Summary of medicine characteristics - TRIFLUOPERAZINE 5 MG / 5ML ORAL SOLUTION
Trifluoperazine 5mg/5ml Oral Solution
2 QUALITATIVE AND QUANTITATIVE COMPOSITION
Trifluoperazine Hydrochloride BP equivalent to trifluoperazine 5mg/5ml
Excipient(s) with known effect:
Methyl hydroxybenzoate (E218) 6mg/5ml
Propyl hydroxybenzoate (E216) 1.5mg/5ml
Sorbitol (E420) 650mg/5ml
Liquid Maltitol (E965) 1.71g/5ml
Propylene glycol (E1520) 77.70 mg/5ml
For the full list of excipients, see section 6.1
Oral solution.
4.1 Therapeutic indications
Trifluoperazine is a piperazine phenothiazine tranquilliser with potent antipsychotic, anxiolytic and anti-emetic activity, and a pharmacological profile of moderate sedative and hypotensive properties, and fairly pronounced tendency to cause extrapyramidal reactions.
Low Dosage
Trifluoperazine is indicated as an adjunct in the short term management of anxiety states, depressive symptoms secondary to anxiety, and agitation. It is also indicated in the symptomatic treatment of nausea and vomiting.
High Dosage
Trifluoperazine is indicated for the treatment of symptoms and prevention of relapse in schizophrenia and in other psychoses, especially of the paranoid type, but not in depressive psychoses. It may also be used as an adjunct in the short term management of severe psychomotor agitation and of dangerously impulsive behaviour, for example, mental subnormality.

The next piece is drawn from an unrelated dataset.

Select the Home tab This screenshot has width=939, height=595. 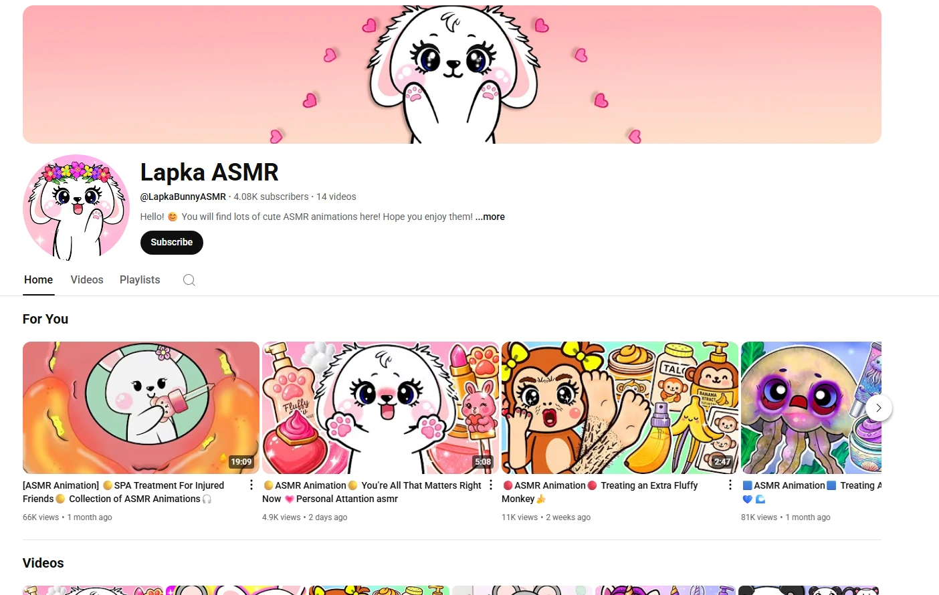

4.2 Posology and method of administration
Posology
Adults
Low Dosage: 2– 4 mg a day given in divided doses, according to the severity of the patient’s condition. If necessary, dosage may be increased to 6mg a day but above this level, extrapyramidal symptoms are more likely to occur in some patients.
High dosage: The recommended starting dose for physically fit adults is 5mg twice a day; after a week this may be increased to 15mg a day. If necessary, further increases of 5mg may be made at three day intervals, but not more often. When satisfactory control has been achieved, dosage should be reduced gradually until an effective maintenance level has been established. As with all major tranquillisers, clinical improvement may not be evident for several weeks after starting treatment, and there may also be delay before recurrence of symptoms after stopping treatment. Gradual withdrawal from high dosage treatment is advisable.
Elderly
Reduce starting dose in elderly and frail patients by at least half.
Paediatric Population
Low Dosage: For children aged 3 – 5 years – up to 1mg a day given in divided doses.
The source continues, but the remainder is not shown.